Il caso di un diciassettenne e l’incidente sullo scooter
Era senza il casco, condannati i genitori
Mamma e papà: aveva 17 anni e mezzo e un lavoro, è responsabile. I magistrati: dovevano educarlo meglio
ROMA - Se un ragazzino guida lo scooter senza mettersi il casco, la colpa non è (solo) sua. Ma dei genitori che evidentemente l’hanno educato male. E che vanno dunque considerati responsabili degli incidenti causati dal figlio minorenne e indisciplinato. A questa conclusione è arrivata la sentenza n. 9556 della terza sezione civile della Cassazione. Che ha applicato il principio nella vicenda di Vito P., un ragazzo di Potenza che nel 1990, a 17 anni e mezzo, ebbe un incidente con il motorino su una strada provinciale di Avigliano: si scontrò con la Vespa guidata da Rocco M., un altro giovane, che morì pochi giorni dopo. La responsabilità di Vito fu riconosciuta nel 70 per cento. Perciò la Corte d’Appello di Potenza, nel 2005, aveva condannato i suoi genitori, Salvatore e Anna, oltre che a pagare la metà delle spese processuali, a risarcire i familiari di Rocco per i danni morali patiti e per le spese mediche sostenute.

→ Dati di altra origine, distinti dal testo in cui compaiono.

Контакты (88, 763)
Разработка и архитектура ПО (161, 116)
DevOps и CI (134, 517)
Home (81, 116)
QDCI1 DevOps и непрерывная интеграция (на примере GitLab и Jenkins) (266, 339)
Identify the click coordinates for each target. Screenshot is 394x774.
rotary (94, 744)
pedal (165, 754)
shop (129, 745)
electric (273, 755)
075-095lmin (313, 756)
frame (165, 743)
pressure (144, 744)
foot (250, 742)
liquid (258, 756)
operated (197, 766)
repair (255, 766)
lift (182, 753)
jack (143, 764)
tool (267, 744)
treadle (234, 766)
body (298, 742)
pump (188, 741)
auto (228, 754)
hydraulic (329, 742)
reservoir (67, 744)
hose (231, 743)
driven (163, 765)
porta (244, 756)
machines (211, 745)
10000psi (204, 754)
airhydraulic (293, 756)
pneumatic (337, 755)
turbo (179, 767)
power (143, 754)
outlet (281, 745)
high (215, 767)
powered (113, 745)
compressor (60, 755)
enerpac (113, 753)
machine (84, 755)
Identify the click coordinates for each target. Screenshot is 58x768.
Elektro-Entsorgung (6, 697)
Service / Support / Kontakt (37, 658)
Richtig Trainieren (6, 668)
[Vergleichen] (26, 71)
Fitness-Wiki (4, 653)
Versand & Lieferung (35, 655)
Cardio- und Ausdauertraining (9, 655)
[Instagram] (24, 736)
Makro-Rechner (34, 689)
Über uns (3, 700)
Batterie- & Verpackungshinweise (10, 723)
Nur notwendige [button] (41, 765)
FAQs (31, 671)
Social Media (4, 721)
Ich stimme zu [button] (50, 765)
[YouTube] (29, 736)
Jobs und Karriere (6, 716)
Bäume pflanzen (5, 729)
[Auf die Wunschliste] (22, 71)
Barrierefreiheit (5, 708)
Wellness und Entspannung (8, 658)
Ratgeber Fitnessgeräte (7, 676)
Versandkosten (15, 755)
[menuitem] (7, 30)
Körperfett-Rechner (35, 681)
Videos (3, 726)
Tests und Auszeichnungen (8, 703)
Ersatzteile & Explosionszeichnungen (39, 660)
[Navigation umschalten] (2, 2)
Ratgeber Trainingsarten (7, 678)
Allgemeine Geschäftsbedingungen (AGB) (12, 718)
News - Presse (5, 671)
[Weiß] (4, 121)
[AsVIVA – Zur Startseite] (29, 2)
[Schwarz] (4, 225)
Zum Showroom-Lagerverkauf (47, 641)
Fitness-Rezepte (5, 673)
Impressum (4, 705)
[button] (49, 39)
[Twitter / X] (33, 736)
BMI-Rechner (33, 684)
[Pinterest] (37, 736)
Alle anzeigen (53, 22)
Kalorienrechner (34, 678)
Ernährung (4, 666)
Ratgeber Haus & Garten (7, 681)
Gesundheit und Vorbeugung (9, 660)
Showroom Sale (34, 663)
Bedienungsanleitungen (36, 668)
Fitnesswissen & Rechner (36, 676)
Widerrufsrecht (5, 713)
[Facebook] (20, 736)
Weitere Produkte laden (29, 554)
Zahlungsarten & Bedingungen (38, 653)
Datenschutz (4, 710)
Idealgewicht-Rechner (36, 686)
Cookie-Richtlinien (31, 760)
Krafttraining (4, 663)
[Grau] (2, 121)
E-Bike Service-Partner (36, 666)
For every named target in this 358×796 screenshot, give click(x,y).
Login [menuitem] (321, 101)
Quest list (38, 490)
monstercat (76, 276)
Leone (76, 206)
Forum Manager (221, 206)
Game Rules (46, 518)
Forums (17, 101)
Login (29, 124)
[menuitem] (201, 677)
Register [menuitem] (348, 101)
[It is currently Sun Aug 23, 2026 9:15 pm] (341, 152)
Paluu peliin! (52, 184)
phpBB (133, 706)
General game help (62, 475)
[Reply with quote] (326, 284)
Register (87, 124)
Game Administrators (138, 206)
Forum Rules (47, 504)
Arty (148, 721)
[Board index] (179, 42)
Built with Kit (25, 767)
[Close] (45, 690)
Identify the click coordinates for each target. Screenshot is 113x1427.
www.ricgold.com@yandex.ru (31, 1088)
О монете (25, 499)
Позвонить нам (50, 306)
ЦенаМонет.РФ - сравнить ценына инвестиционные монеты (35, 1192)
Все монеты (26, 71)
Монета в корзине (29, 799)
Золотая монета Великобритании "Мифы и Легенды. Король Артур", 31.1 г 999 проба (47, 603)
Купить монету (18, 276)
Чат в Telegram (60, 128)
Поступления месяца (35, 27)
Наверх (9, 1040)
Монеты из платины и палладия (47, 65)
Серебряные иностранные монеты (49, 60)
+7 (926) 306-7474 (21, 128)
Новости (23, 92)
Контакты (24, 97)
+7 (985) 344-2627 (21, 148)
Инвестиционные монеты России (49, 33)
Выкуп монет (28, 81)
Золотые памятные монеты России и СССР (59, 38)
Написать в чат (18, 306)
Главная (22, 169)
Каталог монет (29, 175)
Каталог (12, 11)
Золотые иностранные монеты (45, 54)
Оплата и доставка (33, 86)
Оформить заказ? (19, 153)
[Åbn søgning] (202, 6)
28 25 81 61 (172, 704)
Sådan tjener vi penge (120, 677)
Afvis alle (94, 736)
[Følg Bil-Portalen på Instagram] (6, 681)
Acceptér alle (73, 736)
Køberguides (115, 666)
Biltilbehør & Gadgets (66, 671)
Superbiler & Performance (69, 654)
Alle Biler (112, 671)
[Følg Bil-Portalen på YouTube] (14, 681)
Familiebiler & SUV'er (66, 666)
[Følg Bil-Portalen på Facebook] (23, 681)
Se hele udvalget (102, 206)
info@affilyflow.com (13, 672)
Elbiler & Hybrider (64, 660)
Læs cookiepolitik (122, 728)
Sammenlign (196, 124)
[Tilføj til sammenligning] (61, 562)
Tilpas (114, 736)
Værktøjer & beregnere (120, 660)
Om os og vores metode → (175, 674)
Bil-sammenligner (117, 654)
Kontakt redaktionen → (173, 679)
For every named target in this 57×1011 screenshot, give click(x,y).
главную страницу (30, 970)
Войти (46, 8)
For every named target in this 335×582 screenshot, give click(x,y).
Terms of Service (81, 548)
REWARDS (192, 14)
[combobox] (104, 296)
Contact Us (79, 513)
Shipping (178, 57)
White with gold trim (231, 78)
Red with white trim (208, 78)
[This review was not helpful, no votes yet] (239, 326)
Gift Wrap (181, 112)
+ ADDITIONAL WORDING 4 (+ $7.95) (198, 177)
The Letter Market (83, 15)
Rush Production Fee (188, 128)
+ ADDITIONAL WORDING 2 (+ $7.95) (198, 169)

La coppia aveva presentato ricorso ma la Corte Suprema ha dato loro torto definitivamente. Impartendo una lezione di pedagogia. «Lo stato di immaturità, il temperamento e l’educazione del minore si possono desumere anche dalle modalità dell’incidente». Vito non portava il casco. «Ma aveva una certa dimestichezza con i veicoli, pur minorenne». Vuol dire che mamma e papà non gli hanno spiegato bene come si guida in sicurezza, per sé e per gli altri. Mentre secondo l’art.2048 del codice civile, scrivono i giudici, i genitori di un minore «hanno doveri di natura inderogabile, finalizzati a correggere comportamenti sbagliati e quindi, meritevoli di costante opera educativa, per realizzare una personalità equilibrata, consapevole della razionalità della propria esistenza e della protezione della propria e altrui persona».
Insomma Anna e Salvatore in questo non sono stati bravi genitori. E poco conta, dice la Corte, che Vito all’epoca fosse quasi maggiorenne e avesse già lavorato, prima da un fabbro e poi da un carrozziere. E che dunque fosse maturo. Perché se ciò può escludere la loro colpa in vigilando non cancella quella in educando. Conclusione: madre e padre non sono stati capaci di impartire al figlio «un’educazione normalmente sufficiente ad impostare una corretta vita di relazione in rapporto al suo ambiente, alle sue abitudini e alla sua personalità». Perciò dovranno pagare.